On Saturday I was Caroline’s date for the world’s longest baby shower…. Caroline and I showed up for 2pm and supper was served at 6pm and when we finally left, it was late enough to head out for drinks. Like Whoa!!!
Today was the first day of summer according to Jimmy, Banner & I. We sat outside, fired up the barbecue and ate like pigs. Cause c’mon, the first BBQ of the summer is always the most satisfying.
the face of an angel
the work of a devil.....seriously. if we hadn't given our notice to move out, I'm sure we would have gotten kicked out.
Decided to pass on meeting up with Erin this weekend. Thought about it some more since I spoke to her and decided she didn’t seem as torn up as she should have been about almost loosing me. And she maintains that she had no clue that she flashed mine & Jimmy’s family at our wedding. I think I forgave her for a few minutes when she confided that she was calling me while sitting at home on a Saturday at 1pm drinking rye & gingers and that she knew she had a problem and needed help but after hanging up, I was like ‘whoa, she got off really easy and she didn’t A) cry or B) really apologize. She just said something to the likes of “I’m such a screw up. What is wrong with me?? I almost lost my best friend because of my own stupidity…”
It’s not over. I haven’t given up on her, on us. I just keep hoping she’ll meet a nice guy and settle down. That she’ll grow up and out of her reckless stage. She’s a wonderful person, just not when she’s drinking, which is unfortunately too often. I just don’t want to sound like the boring, married friend. Or the hypocrite. I’ve done some pretty stupid things. And she knows about most of it.

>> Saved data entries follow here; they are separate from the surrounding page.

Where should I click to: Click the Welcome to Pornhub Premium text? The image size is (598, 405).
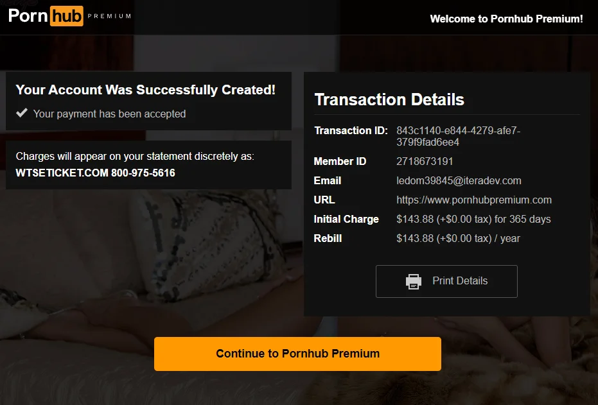pos(506,19)
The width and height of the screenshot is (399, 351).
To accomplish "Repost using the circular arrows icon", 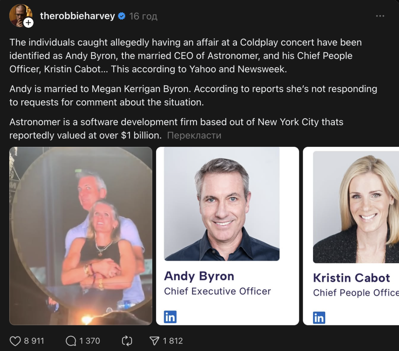I will click(x=127, y=341).
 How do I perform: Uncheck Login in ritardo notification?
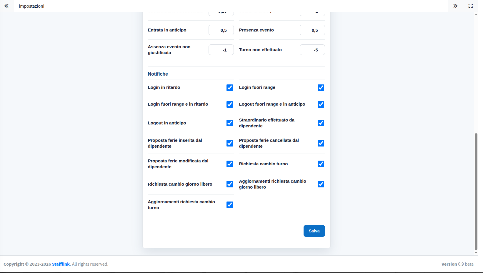click(x=230, y=88)
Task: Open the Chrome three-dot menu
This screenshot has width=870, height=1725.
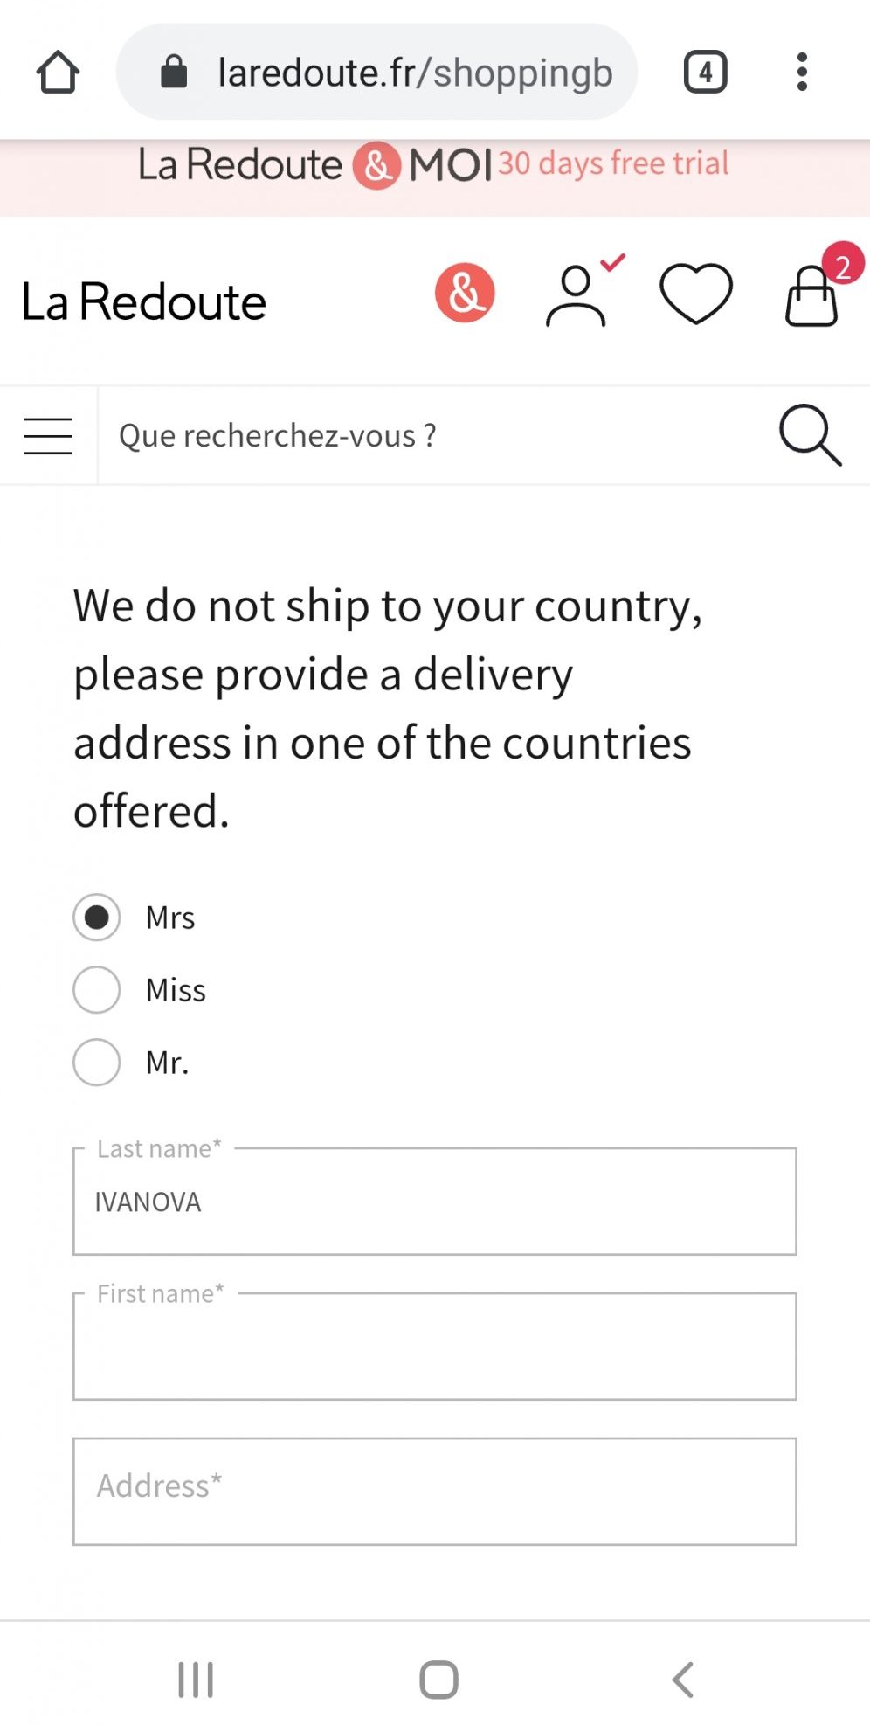Action: (x=802, y=73)
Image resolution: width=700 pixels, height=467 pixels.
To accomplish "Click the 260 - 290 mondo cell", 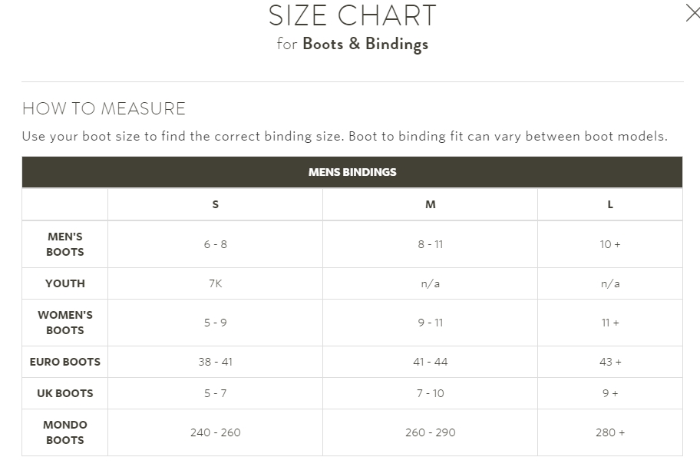I will click(430, 432).
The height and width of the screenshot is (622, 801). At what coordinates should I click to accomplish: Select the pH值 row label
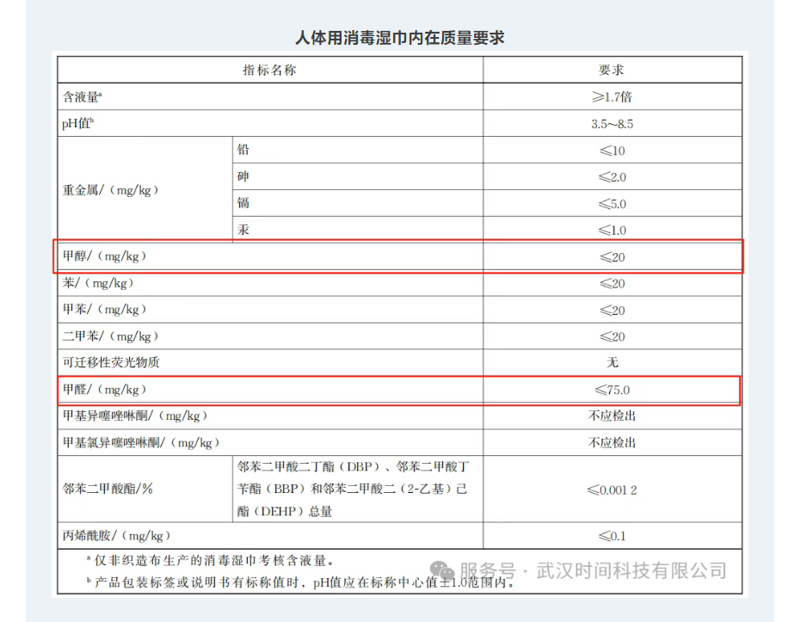pyautogui.click(x=77, y=124)
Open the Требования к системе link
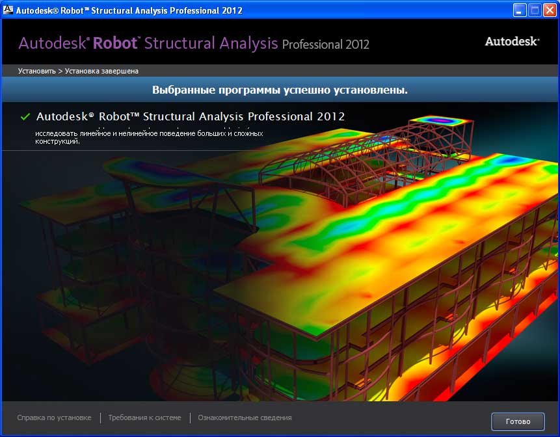Viewport: 560px width, 437px height. [x=144, y=417]
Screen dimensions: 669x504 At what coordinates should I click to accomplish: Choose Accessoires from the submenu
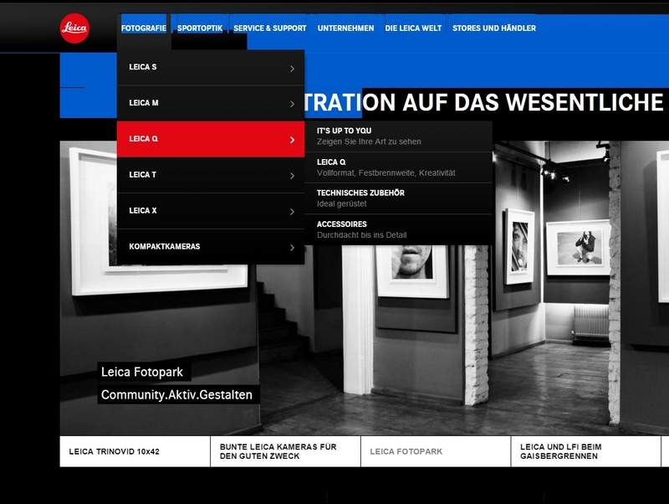click(361, 229)
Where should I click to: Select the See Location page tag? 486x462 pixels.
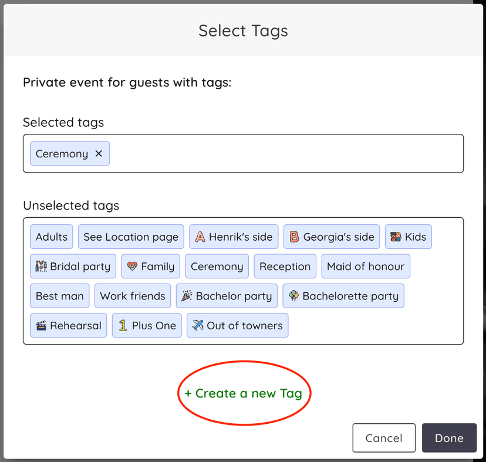(x=130, y=237)
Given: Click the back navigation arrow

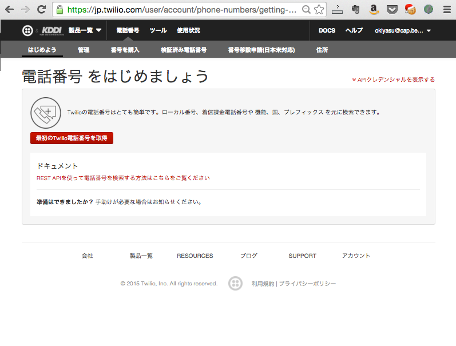Looking at the screenshot, I should pos(9,10).
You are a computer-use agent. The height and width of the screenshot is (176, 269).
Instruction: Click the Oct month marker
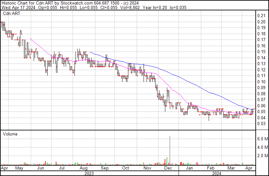coord(125,168)
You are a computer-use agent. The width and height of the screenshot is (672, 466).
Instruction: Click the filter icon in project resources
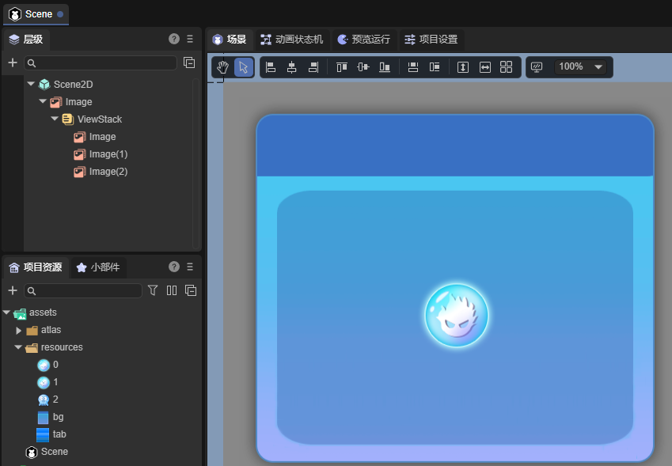(154, 290)
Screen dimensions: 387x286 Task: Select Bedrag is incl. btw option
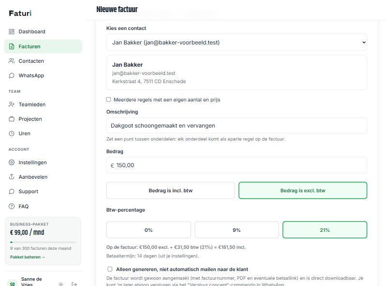171,190
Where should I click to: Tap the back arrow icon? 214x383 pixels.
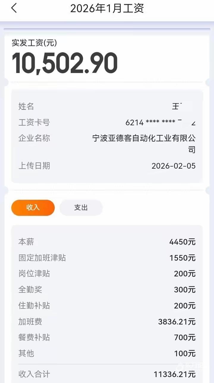14,8
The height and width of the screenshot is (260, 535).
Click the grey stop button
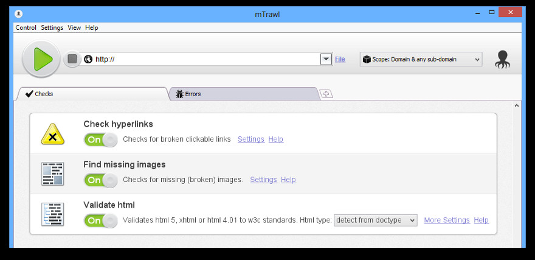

Greta, this is for you……. I present to you Erin. (Posting these against my better judgement….however, they are good for me also. Each picture has a special memory that encourages me to hold onto our friendship.)
wha????? yup, Miss Porno Hair didn't always have hot hair.
snacking on Beer Balls.
bwa-hahaha ok ok, yet another evening wearing my favorite necklace.
with some of my brother's friends....one of the many nights she ditched me at the bar.
yeah yeah, same necklace....but this was all the same night.
Erin & I on my wedding day - for some reason, I wanted my picture taken pre-comb out. Something about the porno curls.
Erin and I, and the dress I never should have let her wear.....shoulda made her wear straps.